The division between verbs taking a small clause and those taking an object and secondary predicate has been realigned in Treebank 2a. All 'label' verbs, (appoint, call, elect, name,, etc.) take a secondary predicate. Among other verbs, those that take a finite or non-finite (verbal) S argument (declare, proclaim, find, etc.) are treated as taking small clauses, while others (keep, leave, etc.) are treated as taking an object and a secondary predicate. Small clauses are labelled S, while secondary predicates are labelled S-CLR when object controlled, and S-CLR or S-ADV when subject controlled (see below).

Small clause:

( (S (NP-SBJ (PRP He))
     (ADVP (RB also))
     (VP (VP (VBZ considers)
             (S (NP-SBJ (DT the) (NN market))
                (ADJP-PRD (VBD overvalued))))
         (CC and)
         (VP (VBZ cites)
             (NP (NP (DT the) (NNS troubles))
                 (PP-LOC (IN in)
                         (NP (NN junk) (NNS bonds))))))
     (. .))
  ) 

( (S (NP-SBJ-1 (PRP You))
     (VP (VBP do)
         (RB n't)
         (VP (VB want)
             (S (NP-SBJ (-NONE- *PRO*-1))
                (VP (TO to)
                    (VP (VB get)
                        (S (NP-SBJ (PRP yourself))
                           (ADJP-PRD (RB too) (JJ upset)
                                     (PP (IN about)
                                         (NP (DT these) (NNS things))))))))))
     (. .))
  ) 

Secondary predicate:
( (S (NP-SBJ-1 (NP (NNP David) (NNP Tagg))
               (, ,)
               (RRC (ADVP-TMP (RB formerly))
		    (PP (IN in)
			(NP (NP (NN charge))
			    (PP (IN of)
				(NP (NN gambling) (NNS operations))))))
               (, ,))
     (VP (VBD was)
         (VP (VBN appointed)
             (NP-2 (-NONE- *-1))
             (S-CLR (NP-SBJ (-NONE- *PRO*-2))
                    (NP-PRD (NP (JJ chief) (NN executive))
                            (PP (IN for)
                                (NP (NN retailing) (CC and) (NN property)))))))
     (. .))
  ) 

( (S (NP-SBJ (NN uncertainty))
     (VP (VBZ drives)
         (NP-3 (NNS people))
         (S-CLR (NP-SBJ (-NONE- *PRO*-3))
                (ADJP-PRD (JJ wild)))))
  ) 

Verbs taking secondary predicates:
(1) Label verbs:
appoint, call, code-name, designate, dub, elect, entitle, headline, label, mark, name, nickname, quote, rank, rate, rename, subtitle, tag, term, title, vote
(2) Others: drive, keep, leave, render, turn,

Verbs taking small clauses: believe, consider, declare, deem, fancy, fear, find, get, have, hold, judge, make, presume, proclaim, pronounce, prove, regard, render, report, rule, rumor, see, think, want, wish

S-ADV vs.

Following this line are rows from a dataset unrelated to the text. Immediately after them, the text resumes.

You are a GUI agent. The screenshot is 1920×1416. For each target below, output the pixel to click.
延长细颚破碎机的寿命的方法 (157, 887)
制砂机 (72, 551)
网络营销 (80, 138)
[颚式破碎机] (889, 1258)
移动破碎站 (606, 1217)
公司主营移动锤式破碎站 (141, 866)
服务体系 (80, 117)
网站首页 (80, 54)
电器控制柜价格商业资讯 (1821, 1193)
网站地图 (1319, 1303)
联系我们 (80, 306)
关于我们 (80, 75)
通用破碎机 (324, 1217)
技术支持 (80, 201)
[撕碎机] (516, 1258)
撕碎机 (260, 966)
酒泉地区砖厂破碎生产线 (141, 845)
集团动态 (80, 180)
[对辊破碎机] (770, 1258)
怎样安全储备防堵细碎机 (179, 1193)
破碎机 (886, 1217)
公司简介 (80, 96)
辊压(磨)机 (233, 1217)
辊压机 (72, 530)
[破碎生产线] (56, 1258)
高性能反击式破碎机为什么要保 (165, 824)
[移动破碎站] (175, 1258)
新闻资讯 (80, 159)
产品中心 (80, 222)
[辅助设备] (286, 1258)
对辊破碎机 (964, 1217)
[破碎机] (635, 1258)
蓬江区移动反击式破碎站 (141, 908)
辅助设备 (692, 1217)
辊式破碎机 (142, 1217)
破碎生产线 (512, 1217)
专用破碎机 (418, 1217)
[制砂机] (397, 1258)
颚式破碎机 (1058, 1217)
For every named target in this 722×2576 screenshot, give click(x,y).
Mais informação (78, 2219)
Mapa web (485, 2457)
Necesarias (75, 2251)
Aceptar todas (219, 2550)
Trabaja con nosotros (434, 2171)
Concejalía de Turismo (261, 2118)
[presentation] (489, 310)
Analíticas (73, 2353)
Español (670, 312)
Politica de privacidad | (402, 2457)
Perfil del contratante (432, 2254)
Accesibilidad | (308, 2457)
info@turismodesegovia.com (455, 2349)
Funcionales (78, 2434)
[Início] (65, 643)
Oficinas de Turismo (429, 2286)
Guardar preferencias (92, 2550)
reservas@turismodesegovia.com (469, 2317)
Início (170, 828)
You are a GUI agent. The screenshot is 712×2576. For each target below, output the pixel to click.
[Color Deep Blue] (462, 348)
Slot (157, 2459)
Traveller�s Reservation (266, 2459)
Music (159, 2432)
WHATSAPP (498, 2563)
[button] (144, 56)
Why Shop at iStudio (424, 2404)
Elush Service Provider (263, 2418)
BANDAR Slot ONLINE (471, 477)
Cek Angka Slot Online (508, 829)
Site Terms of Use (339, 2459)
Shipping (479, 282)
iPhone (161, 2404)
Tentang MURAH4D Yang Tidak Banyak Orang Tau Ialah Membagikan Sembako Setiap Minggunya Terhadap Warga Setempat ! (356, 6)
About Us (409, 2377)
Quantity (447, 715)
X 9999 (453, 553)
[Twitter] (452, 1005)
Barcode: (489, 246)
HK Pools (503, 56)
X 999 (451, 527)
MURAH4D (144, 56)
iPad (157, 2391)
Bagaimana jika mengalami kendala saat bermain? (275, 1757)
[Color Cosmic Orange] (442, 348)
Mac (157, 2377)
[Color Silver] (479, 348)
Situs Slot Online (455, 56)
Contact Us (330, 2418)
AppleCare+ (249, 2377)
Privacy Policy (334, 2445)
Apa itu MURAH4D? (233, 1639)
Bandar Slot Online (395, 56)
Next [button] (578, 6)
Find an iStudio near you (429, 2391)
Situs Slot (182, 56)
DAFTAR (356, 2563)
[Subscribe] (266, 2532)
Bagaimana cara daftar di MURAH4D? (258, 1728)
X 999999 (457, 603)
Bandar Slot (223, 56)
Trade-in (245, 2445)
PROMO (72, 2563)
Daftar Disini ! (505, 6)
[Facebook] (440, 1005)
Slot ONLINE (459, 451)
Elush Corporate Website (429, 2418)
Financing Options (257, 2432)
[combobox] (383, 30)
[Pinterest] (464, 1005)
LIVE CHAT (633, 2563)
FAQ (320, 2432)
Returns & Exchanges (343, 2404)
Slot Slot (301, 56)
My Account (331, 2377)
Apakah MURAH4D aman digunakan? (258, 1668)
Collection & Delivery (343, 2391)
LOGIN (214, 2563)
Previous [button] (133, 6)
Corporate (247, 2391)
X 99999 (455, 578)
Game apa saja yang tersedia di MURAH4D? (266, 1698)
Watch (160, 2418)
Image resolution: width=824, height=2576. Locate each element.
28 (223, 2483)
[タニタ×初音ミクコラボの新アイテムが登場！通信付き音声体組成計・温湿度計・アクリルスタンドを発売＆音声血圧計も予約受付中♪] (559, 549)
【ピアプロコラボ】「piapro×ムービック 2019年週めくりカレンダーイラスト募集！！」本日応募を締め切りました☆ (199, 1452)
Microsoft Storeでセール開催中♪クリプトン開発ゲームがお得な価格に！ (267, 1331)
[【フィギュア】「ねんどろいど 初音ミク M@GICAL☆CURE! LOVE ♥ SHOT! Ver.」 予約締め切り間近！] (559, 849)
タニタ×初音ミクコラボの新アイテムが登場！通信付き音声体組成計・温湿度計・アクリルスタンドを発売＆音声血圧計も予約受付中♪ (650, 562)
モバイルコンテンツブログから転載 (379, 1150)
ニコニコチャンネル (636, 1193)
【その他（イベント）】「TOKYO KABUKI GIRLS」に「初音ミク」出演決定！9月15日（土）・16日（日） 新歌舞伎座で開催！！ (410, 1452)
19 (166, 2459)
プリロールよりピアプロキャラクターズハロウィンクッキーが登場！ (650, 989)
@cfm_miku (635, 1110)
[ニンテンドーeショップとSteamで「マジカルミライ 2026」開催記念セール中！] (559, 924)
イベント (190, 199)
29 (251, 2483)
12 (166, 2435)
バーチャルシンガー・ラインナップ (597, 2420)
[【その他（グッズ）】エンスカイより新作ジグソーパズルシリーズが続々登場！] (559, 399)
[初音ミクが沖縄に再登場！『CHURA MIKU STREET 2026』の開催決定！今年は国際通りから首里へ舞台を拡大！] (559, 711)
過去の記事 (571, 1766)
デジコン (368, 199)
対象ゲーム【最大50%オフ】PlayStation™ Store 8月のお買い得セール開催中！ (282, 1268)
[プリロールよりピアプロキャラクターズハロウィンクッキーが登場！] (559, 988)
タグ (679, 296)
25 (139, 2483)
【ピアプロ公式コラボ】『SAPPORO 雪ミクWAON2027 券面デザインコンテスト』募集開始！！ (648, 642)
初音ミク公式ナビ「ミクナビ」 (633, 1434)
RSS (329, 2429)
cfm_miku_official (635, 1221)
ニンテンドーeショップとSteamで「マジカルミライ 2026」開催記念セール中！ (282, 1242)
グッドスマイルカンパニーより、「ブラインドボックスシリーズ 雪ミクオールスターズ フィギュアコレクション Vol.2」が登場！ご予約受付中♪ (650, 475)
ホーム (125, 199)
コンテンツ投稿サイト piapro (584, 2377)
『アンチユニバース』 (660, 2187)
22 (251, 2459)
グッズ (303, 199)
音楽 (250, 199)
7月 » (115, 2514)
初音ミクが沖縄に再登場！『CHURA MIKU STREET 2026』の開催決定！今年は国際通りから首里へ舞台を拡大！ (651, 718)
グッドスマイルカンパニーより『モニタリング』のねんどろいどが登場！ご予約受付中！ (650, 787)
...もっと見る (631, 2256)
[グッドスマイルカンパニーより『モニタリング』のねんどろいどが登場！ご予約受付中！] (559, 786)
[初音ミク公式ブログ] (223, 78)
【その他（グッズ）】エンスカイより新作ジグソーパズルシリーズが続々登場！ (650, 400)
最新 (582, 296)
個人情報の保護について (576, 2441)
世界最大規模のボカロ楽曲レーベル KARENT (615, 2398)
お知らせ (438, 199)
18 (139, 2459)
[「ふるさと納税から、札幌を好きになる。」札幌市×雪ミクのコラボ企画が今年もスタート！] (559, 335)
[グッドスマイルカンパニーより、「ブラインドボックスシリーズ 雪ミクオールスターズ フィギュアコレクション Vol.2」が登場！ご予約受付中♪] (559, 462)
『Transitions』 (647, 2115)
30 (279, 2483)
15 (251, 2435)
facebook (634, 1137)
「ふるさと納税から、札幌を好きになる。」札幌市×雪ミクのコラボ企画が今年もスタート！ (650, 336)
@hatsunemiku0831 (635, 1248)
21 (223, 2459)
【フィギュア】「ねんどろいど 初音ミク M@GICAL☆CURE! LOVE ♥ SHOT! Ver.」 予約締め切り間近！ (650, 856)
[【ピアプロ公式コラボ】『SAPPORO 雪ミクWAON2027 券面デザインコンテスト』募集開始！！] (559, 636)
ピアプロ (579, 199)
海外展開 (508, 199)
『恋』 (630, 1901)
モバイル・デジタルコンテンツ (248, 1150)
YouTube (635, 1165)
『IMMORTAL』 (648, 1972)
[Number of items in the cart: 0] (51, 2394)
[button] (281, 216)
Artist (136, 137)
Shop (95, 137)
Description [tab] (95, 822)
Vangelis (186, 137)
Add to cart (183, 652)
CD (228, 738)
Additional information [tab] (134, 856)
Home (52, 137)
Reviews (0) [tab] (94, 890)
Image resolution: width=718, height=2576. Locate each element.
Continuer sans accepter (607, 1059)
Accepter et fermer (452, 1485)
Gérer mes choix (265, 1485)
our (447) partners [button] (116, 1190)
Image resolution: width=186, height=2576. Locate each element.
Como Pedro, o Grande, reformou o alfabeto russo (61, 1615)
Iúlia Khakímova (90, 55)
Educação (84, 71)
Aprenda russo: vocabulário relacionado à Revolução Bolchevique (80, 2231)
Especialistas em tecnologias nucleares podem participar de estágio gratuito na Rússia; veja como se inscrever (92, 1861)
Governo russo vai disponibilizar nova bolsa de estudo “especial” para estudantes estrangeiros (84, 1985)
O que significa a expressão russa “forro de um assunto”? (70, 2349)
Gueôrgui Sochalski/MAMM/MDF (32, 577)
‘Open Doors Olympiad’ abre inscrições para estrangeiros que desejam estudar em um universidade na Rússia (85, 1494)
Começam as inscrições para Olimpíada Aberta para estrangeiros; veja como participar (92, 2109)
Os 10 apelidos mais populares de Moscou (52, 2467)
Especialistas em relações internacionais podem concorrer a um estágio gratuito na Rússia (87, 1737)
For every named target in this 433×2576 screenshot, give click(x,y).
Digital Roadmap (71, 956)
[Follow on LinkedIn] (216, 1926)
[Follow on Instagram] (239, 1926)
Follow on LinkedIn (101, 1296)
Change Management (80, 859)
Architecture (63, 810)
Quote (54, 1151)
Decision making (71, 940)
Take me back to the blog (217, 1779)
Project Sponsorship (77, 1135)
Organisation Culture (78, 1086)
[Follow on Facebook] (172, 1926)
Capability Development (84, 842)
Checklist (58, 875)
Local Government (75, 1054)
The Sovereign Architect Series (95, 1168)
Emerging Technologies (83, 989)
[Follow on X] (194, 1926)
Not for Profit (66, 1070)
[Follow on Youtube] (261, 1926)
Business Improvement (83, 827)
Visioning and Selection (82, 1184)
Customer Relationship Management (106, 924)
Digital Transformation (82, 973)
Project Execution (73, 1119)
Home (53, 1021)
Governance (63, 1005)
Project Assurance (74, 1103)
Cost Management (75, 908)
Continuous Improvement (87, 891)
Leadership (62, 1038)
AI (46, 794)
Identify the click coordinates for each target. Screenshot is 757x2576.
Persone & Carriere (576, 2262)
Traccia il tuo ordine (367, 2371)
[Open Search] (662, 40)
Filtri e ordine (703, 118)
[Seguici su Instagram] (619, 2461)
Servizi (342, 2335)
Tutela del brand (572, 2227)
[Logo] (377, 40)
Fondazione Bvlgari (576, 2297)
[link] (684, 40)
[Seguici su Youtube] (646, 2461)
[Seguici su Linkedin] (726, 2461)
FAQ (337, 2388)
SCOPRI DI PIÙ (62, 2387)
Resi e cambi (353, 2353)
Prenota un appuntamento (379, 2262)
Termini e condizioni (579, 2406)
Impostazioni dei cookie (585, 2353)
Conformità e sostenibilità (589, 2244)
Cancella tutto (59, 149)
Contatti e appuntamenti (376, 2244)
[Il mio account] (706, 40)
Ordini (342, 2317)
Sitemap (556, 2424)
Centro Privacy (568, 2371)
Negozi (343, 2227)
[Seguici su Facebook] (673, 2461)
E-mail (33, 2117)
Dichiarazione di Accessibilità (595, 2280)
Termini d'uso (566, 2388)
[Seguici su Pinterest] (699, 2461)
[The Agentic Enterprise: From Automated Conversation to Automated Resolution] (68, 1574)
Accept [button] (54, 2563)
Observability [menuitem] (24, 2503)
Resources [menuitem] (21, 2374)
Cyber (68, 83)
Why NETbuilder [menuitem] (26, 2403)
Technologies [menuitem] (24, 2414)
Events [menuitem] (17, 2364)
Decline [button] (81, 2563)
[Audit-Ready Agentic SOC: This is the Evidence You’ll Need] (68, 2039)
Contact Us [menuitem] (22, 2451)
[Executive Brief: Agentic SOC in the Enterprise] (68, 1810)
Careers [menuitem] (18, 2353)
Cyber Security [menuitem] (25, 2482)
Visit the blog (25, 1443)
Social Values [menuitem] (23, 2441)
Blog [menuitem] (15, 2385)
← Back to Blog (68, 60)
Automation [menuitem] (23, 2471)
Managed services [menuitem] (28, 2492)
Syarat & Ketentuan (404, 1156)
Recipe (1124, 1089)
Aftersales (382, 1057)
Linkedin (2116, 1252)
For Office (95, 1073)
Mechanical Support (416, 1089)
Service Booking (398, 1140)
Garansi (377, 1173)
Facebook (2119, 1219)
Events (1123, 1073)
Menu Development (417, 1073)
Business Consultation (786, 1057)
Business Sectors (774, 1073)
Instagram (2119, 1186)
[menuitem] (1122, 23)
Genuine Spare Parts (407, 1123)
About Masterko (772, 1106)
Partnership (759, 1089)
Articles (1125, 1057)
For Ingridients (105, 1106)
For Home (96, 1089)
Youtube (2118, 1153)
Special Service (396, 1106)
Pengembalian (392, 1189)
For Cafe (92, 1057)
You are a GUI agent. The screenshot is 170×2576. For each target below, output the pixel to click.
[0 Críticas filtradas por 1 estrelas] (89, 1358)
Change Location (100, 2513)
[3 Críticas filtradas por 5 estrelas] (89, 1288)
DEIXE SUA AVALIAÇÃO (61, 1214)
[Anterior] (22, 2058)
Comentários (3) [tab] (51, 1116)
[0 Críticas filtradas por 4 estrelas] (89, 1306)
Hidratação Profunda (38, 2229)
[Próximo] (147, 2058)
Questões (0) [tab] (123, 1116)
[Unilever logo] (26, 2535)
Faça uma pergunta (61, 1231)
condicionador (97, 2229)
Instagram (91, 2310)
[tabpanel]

S-CLR with secondary predicates

All secondary predicates coindexed to the object are labelled S-CLR. Secondary predicates coindexed to the subject are labelled S-ADV when the predicate can be paraphrased with while/being, or be preposed. Most subject-controlled secondary predicates are of the S-ADV type.
    he walked into the room naked
    he walked into the room while/being naked
    naked, he walked into the room

(S (NP-SBJ-1 he)
   (VP walked
       (PP-DIR into the room)
       (S-ADV (NP-SBJ *PRO-1)
	      (ADJP-PRD naked))))

    he fell silent
    *he fell while/being silent
    *silent, he fell

(S (NP-SBJ-1 he)
   (VP fell
       (S-CLR (NP-SBJ *PRO-1)
	      (ADJP-PRD silent))))


Parentheticals

In TreeBank II, the use of PRN was relatively unconstrained. In addition to sentential interpolations, it was used to enclose anything in parentheses or set off by dashes.
She finds the response of Marina residents (PRN -- primarily yuppies
and elderly people --) to the devastation of their homes ``
incredible.

It also was also sometimes used to bracket such 'elaborations' (commonly introduced by such adverbs as namely, especially, particularly, notably, primarily, mostly,, etc.) when they weren't indicated by parens or dashes
But the troubles of SCI TV are a classic tale of the leveraged buy-out
excesses of the 1980s, (PRN especially the asset-stripping game).

and various other things.

In Treebank 2a, the label PRN is strictly restricted to sentential interpolations (including fragmentary comments). The coindexing system of Treebank II where the S was coindexed with a *T* empty category has been replaced by an unindexed *?* empty category (following current policy in new TBs).

( (S (ADVP (IN Besides))
     (PRN (, ,)
	  (S (NP-SBJ (NNP Eggers))
	     (VP (VBZ says)
		 (SBAR (-NONE- 0)
		       (S (-NONE- *?*)))))
	  (, ,))
     (NP-SBJ (NN grain) (NNS elevators))
     (VP (VBP are)
	 (PP-PRD (IN worth)
		 (S-NOM (NP-SBJ (-NONE- *PRO*))
			(VP (VBG preserving)
			    (PP-PRP (IN for)
				    (NP (JJ aesthetic) (NNS reasons))))))))
  )


Copular predicates

In Treebank II, the verbs appear, prove, seem, turn out are treated as taking simple copular predicates (along with the other verbs listed on p. 113 of the manual); in Treebank 2a these verbs take a small clause.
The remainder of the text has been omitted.